The workflow of the study is outlined in Fig. 1. Using the GSE33000 dataset, we first carefully compared the expression profiles of 26 m6A regulators in AD and non-AD controls. We did this to learn more about the biological roles these regulators play in the development and progression of AD. There were a total of 19 m6A regulators that were found to be differentially expressed among the m6A transcripts. Gene expression for METTL3, WTAP, RBM15, RBM15B, CBLL1, YTHDC1, YTHDF1, YTHDF3, IGFBP1, IGFBP2, IGFBP3, ELAVL1, IGF2BP1, and ALKBH5 was higher in AD cortex samples compared to non-AD controls, while expression for YTHDC2, YTHDF2, FMR1, LRPPRC, and RBMX was generally lower (Fig. 2A,B). Using the "RCircos" program, the locations of the 26 m6A regulators on chromosomes were displayed (Fig. 2C). Subsequently, we conducted a correlation study between these m6A regulators and differential expression to inquire into whether m6A regulators played a crucial role in the development of AD. Surprisingly, some of the m6A regulators, like FMR1 and LRPPRC, as well as YTHDC2 and LRPPRC, exhibited a potent synergistic impact. Meanwhile, RBM15B and RBMX displayed behaviors that suggested they were competing with one another (Fig. 2D,E).

Figure 1
figure 1

Flow chart of this study.

Figure 2
figure 2

The m6A REGULATOR LANDSCAPE in Alzheimer's disease. (A) The heatmap displayed the expression profiles of 26 m6A regulators. (B) 19 m6A regulators' expression was compared between AD and non-AD samples using boxplots. *p < 0.05, **p < 0.01, ***p < 0.001. (C) The chromosomal localization of 26 m6A regulators. (D,E) Analysis of correlations between 19 differentially expressed m6A regulators.

Immune landscape analysis

Using the CIBERSORT algorithm, we analyzed immune infiltration to see if there were differences in the percentages of 22 infiltrated immune cell types between the AD and non-AD groups. Results showed that AD patients had greater infiltration of T cells CD4 + naive, T cells CD4 + memory at rest, NK cells at rest, Monocytes, and Macrophages M2, indicating that immune system changes may play a significant role in the development of AD (Fig. 3A–C). In the meantime, the findings of the association analysis suggested that m6A modulators were associated with naive B cells, activated Dendritic cells, Macrophages M0 and M1, Neutrophils, and follicular helper T cells (Fig. 3D). Based on these findings, it seems likely that m6A regulators are the key variables that are responsible for regulating the molecular and immune infiltration status of AD patients.

Figure 3
figure 3

Immune landscape analysis. (AC) Differences in immune infiltration between AD and non-AD controls. *p < 0.05, **p < 0.01, ***p < 0.001. (D) Analysis of the relationship between infiltrating immune cells and 19 differently expressed m6A regulators.

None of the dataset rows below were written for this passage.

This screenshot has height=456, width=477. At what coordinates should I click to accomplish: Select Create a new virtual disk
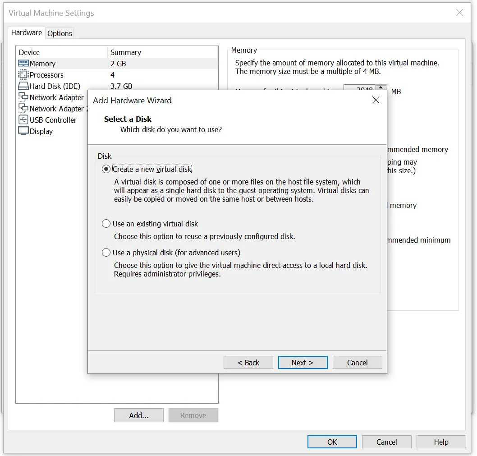106,169
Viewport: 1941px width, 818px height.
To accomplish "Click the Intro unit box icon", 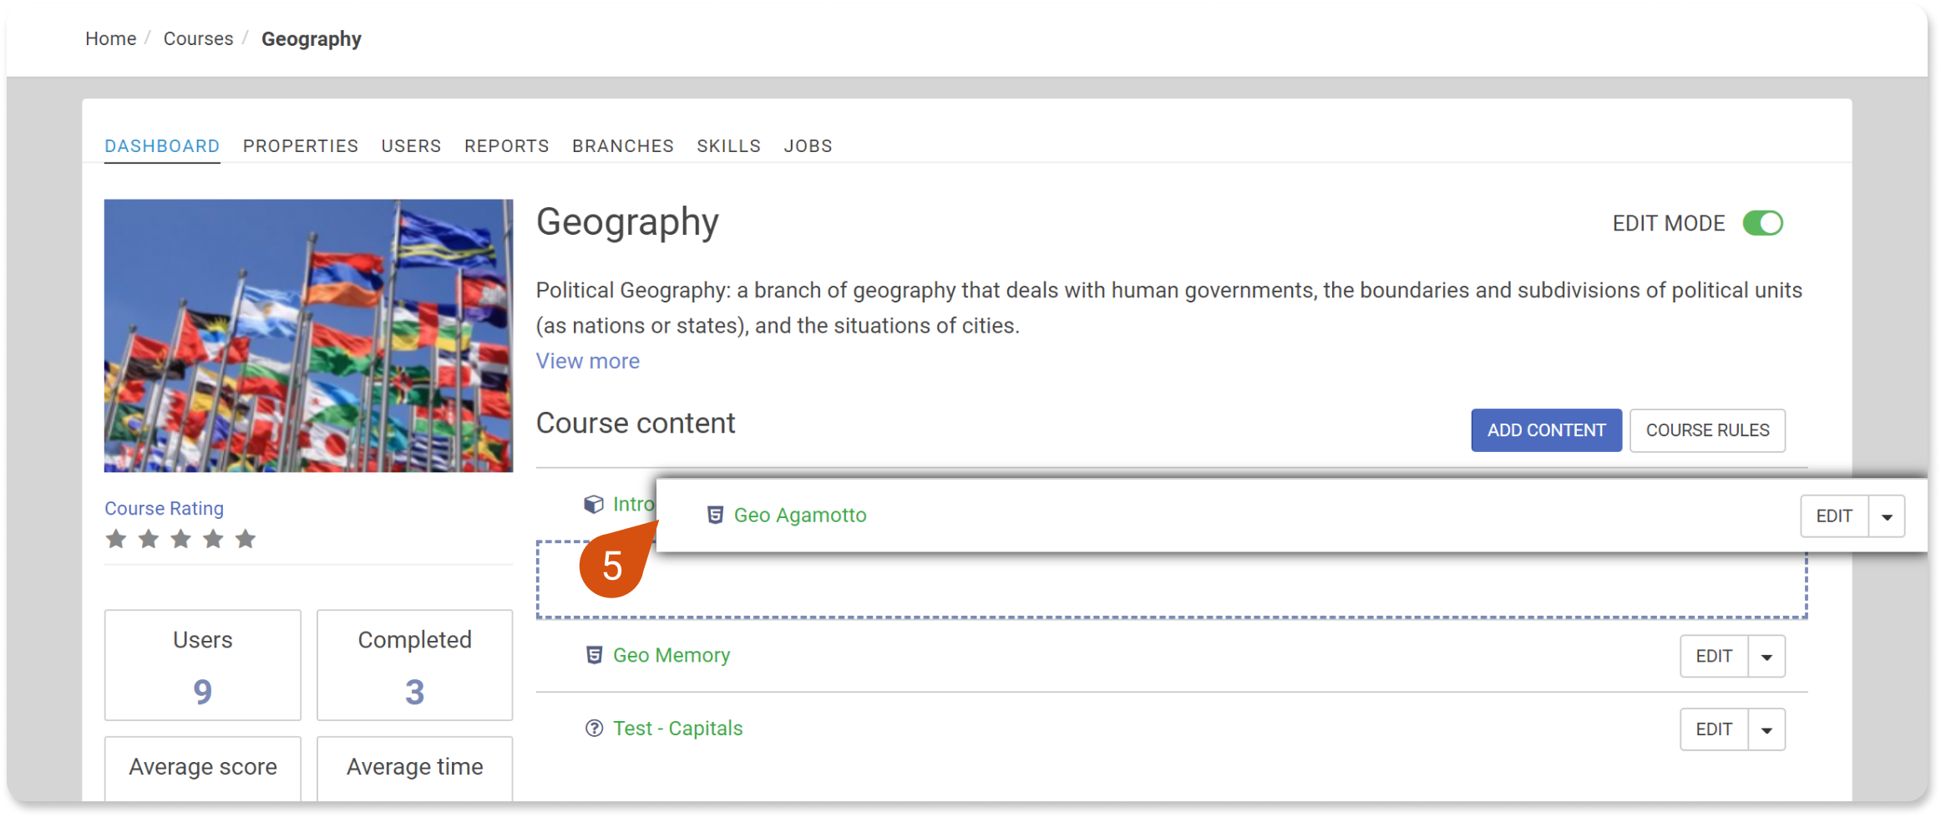I will click(x=593, y=504).
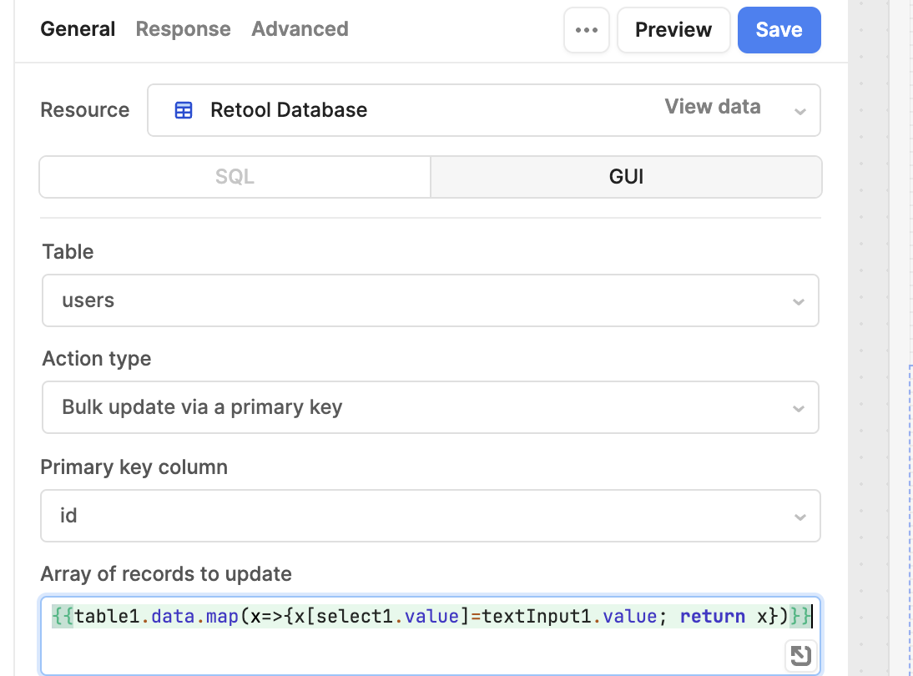913x676 pixels.
Task: Save the query with Save button
Action: pos(779,30)
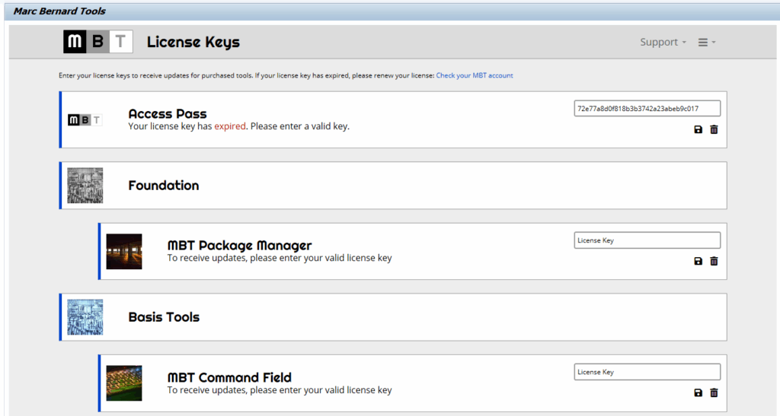Click the MBT Command Field thumbnail
This screenshot has width=780, height=416.
[124, 383]

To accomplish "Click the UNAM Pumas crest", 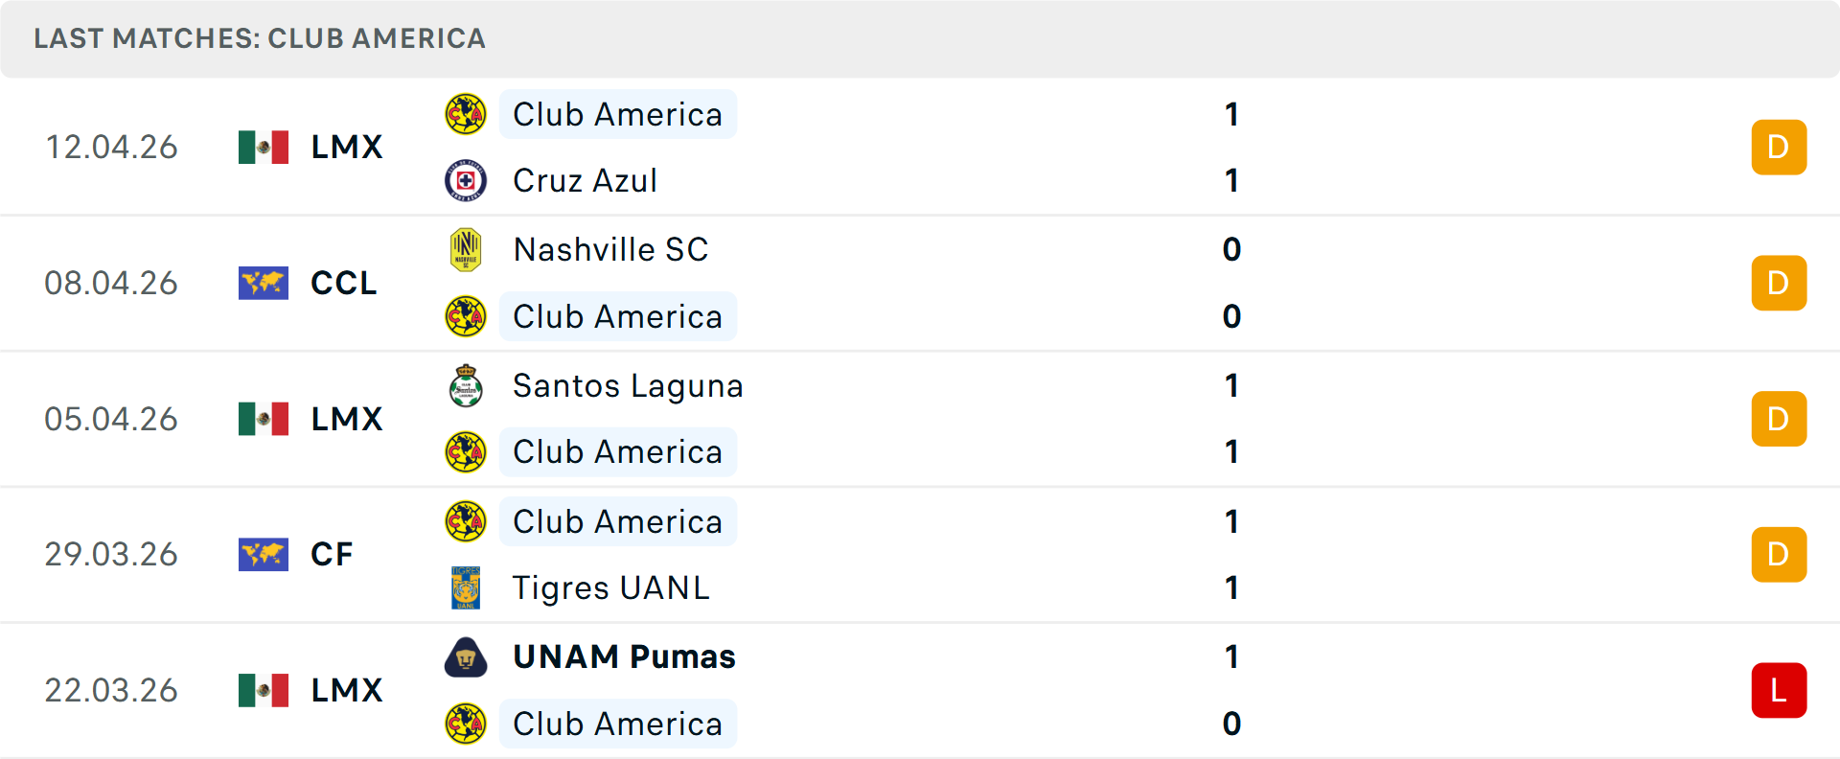I will [466, 657].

Identifying m6A clusters and immune infiltration similarities between m6A clusters

We used a method called consensus clustering to put the 310 AD samples into groups based on the expression profiles of 26 m6A regulators. This helped us learn more about how m6A affects expression in AD. When k was set to 2, the cluster values were the most consistent (Fig. 4A,B). Principal component analysis revealed that the two m6A groups had different rates of transcription (Fig. 4C). Using the agreement matrix heatmap in conjunction with the data, we were able to divide the 310 AD patients into two distinct groups: Cluster 1 (n = 162) and Cluster 2 (n = 148) (Fig. 4D). The genes METTL3, RBM15, YTHDC1, YTHDF1, YTHDF3, FMR1, LRPPRC, ELAVL1, and ALKBH5 were overexpressed in m6A Cluster 1, while CBLL1, YTHDF2, IGFBP1, IGFBP2, IGFBP3, and IGF2BP1 were highly expressed in m6A Cluster 2 (Fig. 4E). Analysis of immune infiltration also revealed differences in the immunological microenvironment between m6A Clusters 1 and 2 (Fig. 4F). Dendritic cells and mast cells were more prevalent in Cluster 1, while NK cells, M2 macrophages, and activated mast cells were more common in Cluster 2 (Fig. 4G).

Figure 4
figure 4

Identification of m6A-related molecular clusters in AD. (A) Consensus clustering matrix when k = 2. (B) The score of consensus clustering. (C) PCA analysis. (D) The heatmap displayed differential expression of 19 m6A regulators between the two clusters. (E) The expression of 19 m6A regulators was displayed in boxplots between two clusters. ***p < 0.001, **p < 0.01. (F) The relative proportions of 22 infiltrated immune cells between two clusters. (G) The disparities in immune infiltration between two clusters were depicted using boxplots. *p < 0.05, **p < 0.01 ***p < 0.001.

GSVA functional analysis

To learn more about the functional distinctions between the two groups of m6A regulators, the GSVA analysis was employed. Cluster 1 showed upregulation of genes involved in the Toll-like receptor signaling pathway, leishmania infection, and many cancers; Cluster 2 showed upregulation of genes involved in ubiquitin-mediated proteolysis, cell cycle control, and autophagy (Fig. 5A). Cluster 2 upregulated protein polyubiquitination, mRNA export from the nucleus, and mRNA transport, while Cluster 1 was significantly associated with the regulation of the positive regulation P38MAPK cascade, Positive regulation of chromatin binding, and RNA polymerase activity (Fig. 5B).

Figure 5
figure 5

GSVA functional analysis. (A) Variations in the levels of activity found within hallmark pathways between Cluster 1 and Cluster 2. (B) Differences in the biological functions exhibited by samples from Cluster 1 and Cluster 2 respectively.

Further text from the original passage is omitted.